Ce que l’alimentation peut faire, et ce qu’elle ne peut pas faire
L’alimentation joue un rôle réel dans la gestion des troubles digestifs chroniques. Elle peut améliorer la digestibilité globale, réduire la charge antigénique sur la muqueuse intestinale, moduler le microbiote, et apporter des nutriments qui soutiennent l’intégrité de la paroi digestive. Dans le cas des diarrhées répondant au changement alimentaire, elle peut parfois suffire à stabiliser le transit durablement.
Mais elle ne remplace pas un bilan diagnostique.
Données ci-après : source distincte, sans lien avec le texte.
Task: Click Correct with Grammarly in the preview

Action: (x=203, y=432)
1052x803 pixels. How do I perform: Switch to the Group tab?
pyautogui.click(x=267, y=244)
Un chien dont les selles sont molles depuis des mois sans avoir été examiné ne devrait pas être géré uniquement par des changements d’alimentation successifs. Ces changements peuvent temporairement modifier les symptômes sans traiter la cause, et ils compliquent parfois les tests d’exclusion alimentaire que le vétérinaire pourrait vouloir mettre en place ensuite.
Il arrive aussi que le problème ne soit pas d’origine alimentaire du tout. Une insuffisance pancréatique exocrine, une lymphangiectasie intestinale, une affection rénale ou hépatique sous-jacente peuvent toutes produire des signes digestifs chroniques sans que l’alimentation en soit la cause. Dans ces cas, changer de croquettes n’apportera rien de durable.
Quand consulter, et avec qui
Un trouble digestif qui dure depuis plus de trois semaines, ou qui se répète régulièrement depuis plusieurs mois, mérite une consultation vétérinaire avec bilan clinique et biologique. La plupart du temps, un hémogramme, une biochimie sanguine et un examen parasitologique des selles permettent déjà d’orienter le diagnostic.
Si le bilan de base est normal et que les troubles persistent, le vétérinaire peut proposer une démarche par étapes : régime d’exclusion alimentaire en premier lieu, puis probiotiques, puis exploration plus approfondie si nécessaire. C’est dans ce contexte que la nutrition prend toute sa place, mais comme outil intégré à une démarche médicale.
Pour les chiens dont le trouble digestif est confirmé et stabilisé médicalement, et dont le propriétaire souhaite adapter l’alimentation à long terme, une consultation nutritionnelle peut avoir du sens. L’objectif est alors d’ajuster la ration au profil réel de l’animal, en tenant compte de sa pathologie, de son traitement, et de ses tolérances digestives observées.
Les troubles digestifs chroniques chez le chien sont fréquents, souvent sous-estimés, et rarement simples. Observer précisément, décrire ce qu’on voit, et ne pas attendre trop longtemps avant d’en parler au vétérinaire : c’est souvent par là que commence une prise en charge utile.
Sources
Dandrieux JRS. Inflammatory Bowel Disease versus Chronic Enteropathy in Dogs: Are They One and the Same?
J Small Anim Pract. 2016;57(11):589-599.
Volkmann M et al. Chronic Inflammatory Enteropathies in Dogs.
Tierarztl Prax Ausg K Kleintiere Heimtiere. 2017. Simpson KW, Jergens AE.
Pitfalls and Progress in the Diagnosis and Management of Canine Inflammatory Bowel Disease.
Vet Clin North Am Small Anim Pract. 2011;41(2):381-398.
Lefebvre S. Nutrition vétérinaire.
Fascetti AJ, Delaney SJ. Applied Veterinary Clinical Nutrition. 2e éd. Wiley-Blackwell, 2024.